In summary, eDNA assays based on CO1 were always negative in localities where no cercariae of Trichobilharzia species were found. However, using 18S primers, several of the samples delivered eDNA detection of other trematode taxa even though the 18S fragment was considerably longer than the CO1 fragments. Identification to species level is unreliable based on the 18S marker sequence due both to insufficient reference data and lack of taxonomic resolution.

The finding that the PCRs with species-specific eDNA primers designed for T. franki and T. regenti were negative was interpreted as confirmation of their specificity. Nonetheless, the design and testing of species-specific primers for T. physellae, after the species had been discovered in Austria, should be treated with caution. Although we still cannot explain why the primers for T. physellae amplified (despite several mismatches) in other species, too, we conclude that presumed species-specificity of primers may not be guaranteed. A detection system based on species-specific primers developed on a presumably known species inventory may be compromised when new (or formerly not detected) species appear. We therefore recommend checking PCR results by sequencing PCR products, or including other control procedures such as nested PCR, ensuring that species identification is reliable. Future experiments (e.g., mixing two species into one PCR reaction) should test in more detail how the properties of various DNA polymerases effect primer specificity.

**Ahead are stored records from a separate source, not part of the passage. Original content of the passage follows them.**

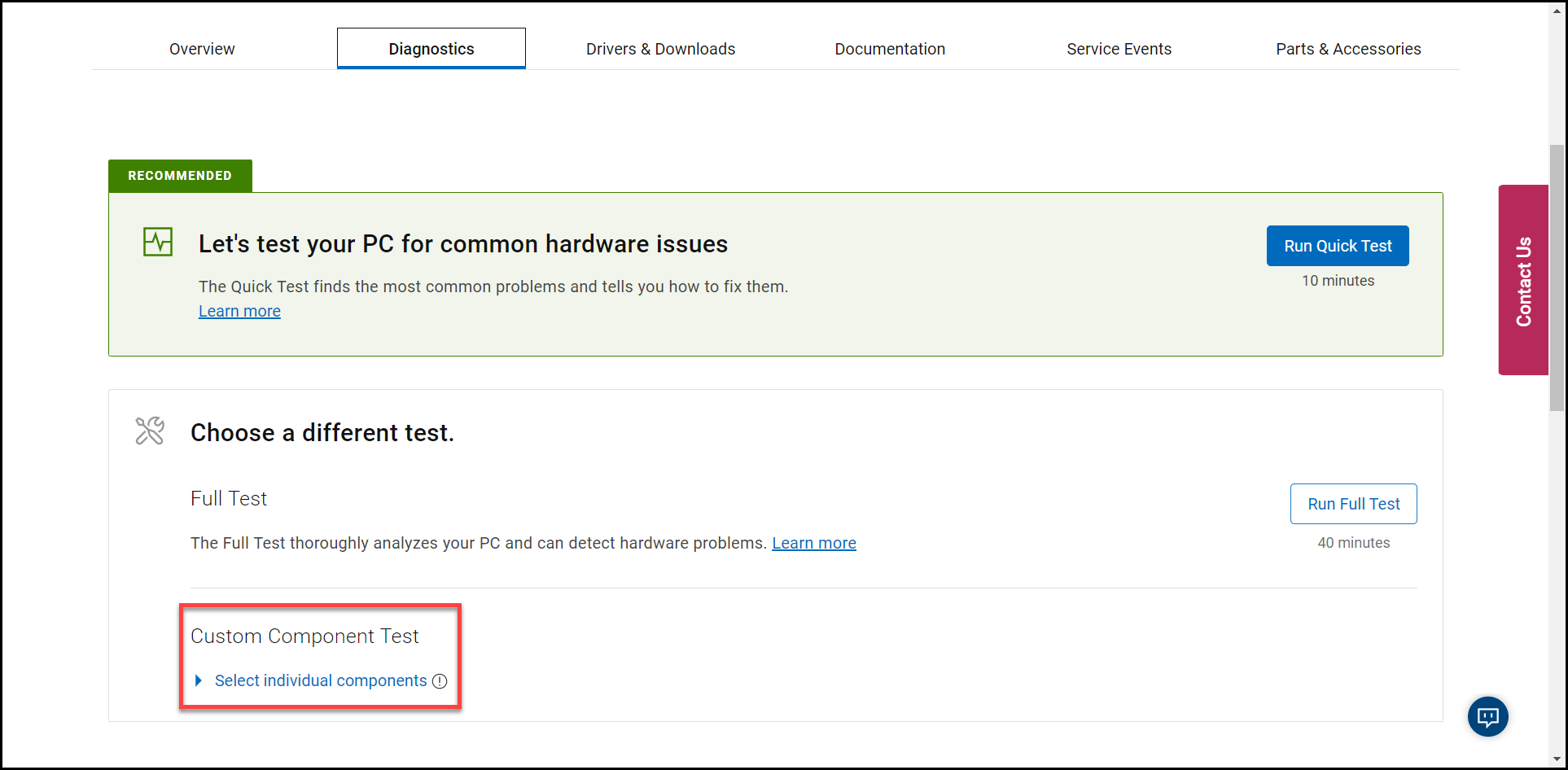Image resolution: width=1568 pixels, height=770 pixels.
Task: Click the scrollbar up arrow
Action: 1557,11
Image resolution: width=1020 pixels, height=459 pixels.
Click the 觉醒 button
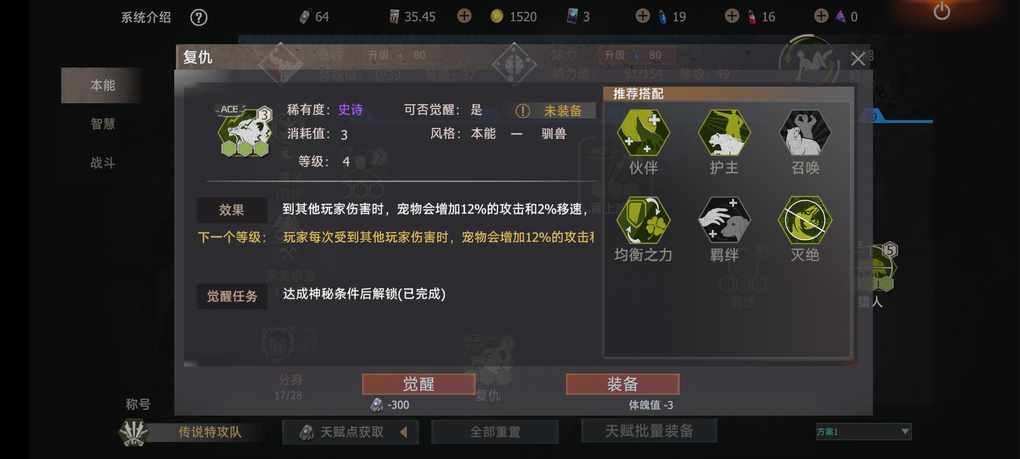point(418,384)
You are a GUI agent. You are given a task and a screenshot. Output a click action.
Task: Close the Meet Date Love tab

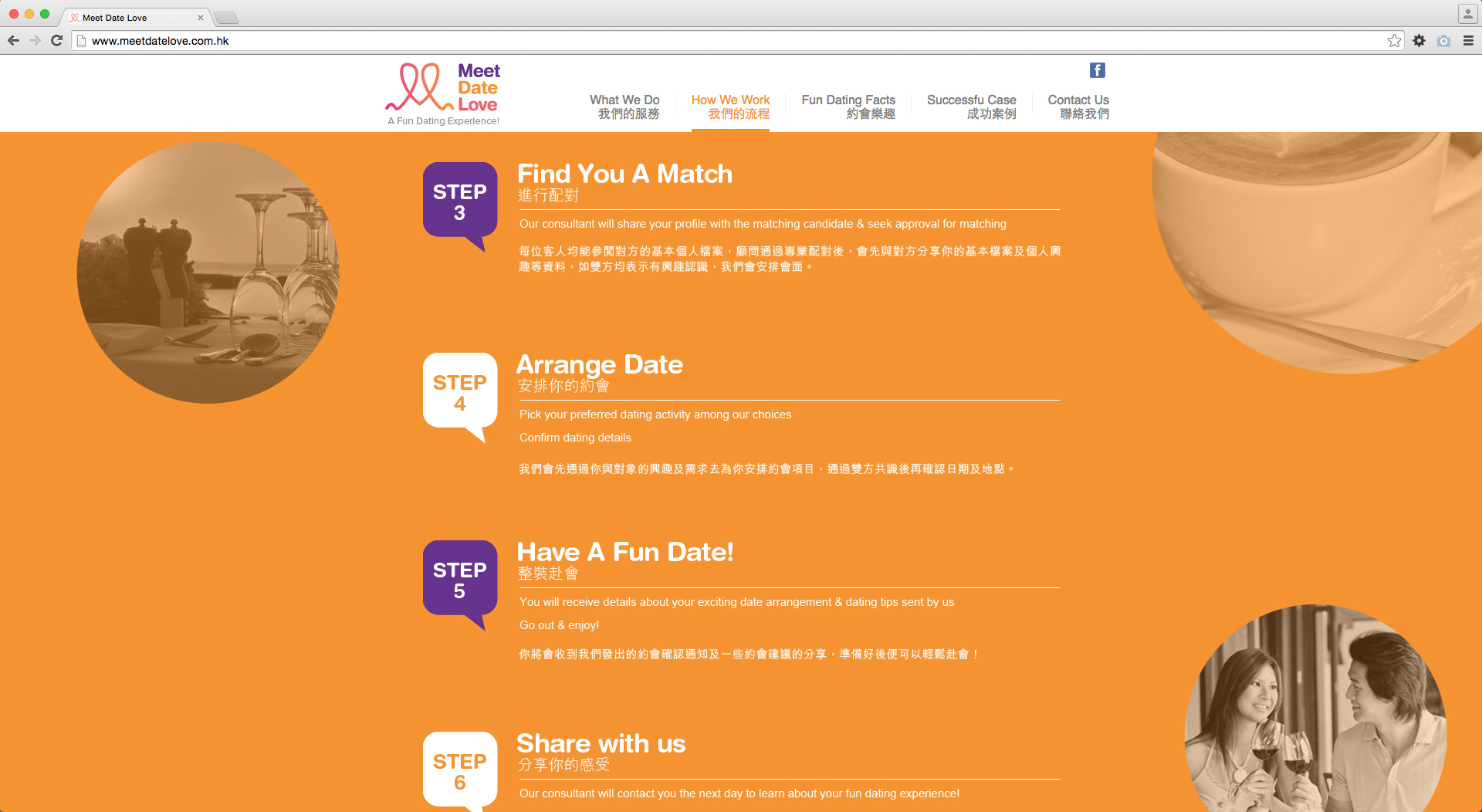201,18
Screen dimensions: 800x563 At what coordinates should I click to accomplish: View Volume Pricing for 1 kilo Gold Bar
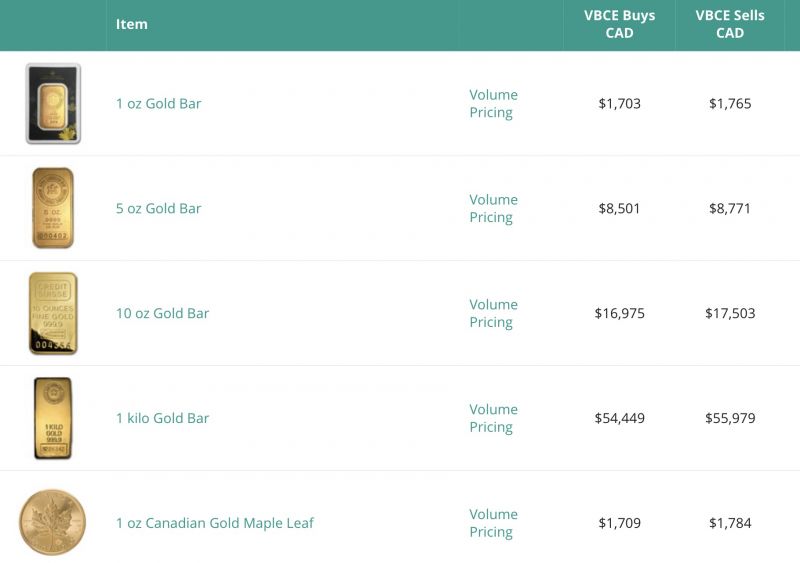click(493, 418)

4.2. Stochasticity of eDNA Detection

In general, our results underline the potential of the eDNA approach. However, we observed considerable stochasticity in detection success. This is in accordance with reports by Jothikumar et al. 2015 [30] about eDNA samples taken from lakes with suspected cases of swimmer’s itch. That analysis yielded only 32 % positive results for the presence of avian schistosomes. Similarly, in the study by Sato et al. 2018 [25] on Schistosoma mansoni, only one out of 14 environmental water samples was positive. In another study, however, S. mansoni was detected in water samples from four of five sites in central Kenya with known ongoing transmission [28]. Wind may be an important factor for the distribution of cercariae in a water body [48]. Those authors found that wind direction, wind speed, and time of day were the best predictors for the risk of contracting swimmer’s itch. Thus, even sampling at the same site over time might yield varying results. Accordingly, the location (and perhaps the circumstances) of sampling may be relevant, even if the water body is relatively small as in the case of site 11 (pond in Rekawinkel, about 300 m²). Of the four sampling sites in this water body, only two were positive (and here only 1 and 2 of each of the three PCR replicates, respectively). Interestingly, one (eDNA-7) of the positive samples was collected from the shore, the other one (eDNA-9) from the middle of the pond. In contrast, all PCR tests (six replicates each) from the other two sample collection sites were negative (one, eDNA-8, also from the shore, the other, eDNA-10, in a marshy area of the pond). The sample in the marshy area was possibly affected by the large amount of suspended sediment (only 100 mL water filtered). This was not the case, however, for the other negative sampling site (200 mL filtered water, compared to 120 and 170 mL for the two positive samples). This demonstrates, albeit with a small sample, that the sampling regime (position in the lake), the turbidity of the water, as well as the number of PCR repetitions can affect the results.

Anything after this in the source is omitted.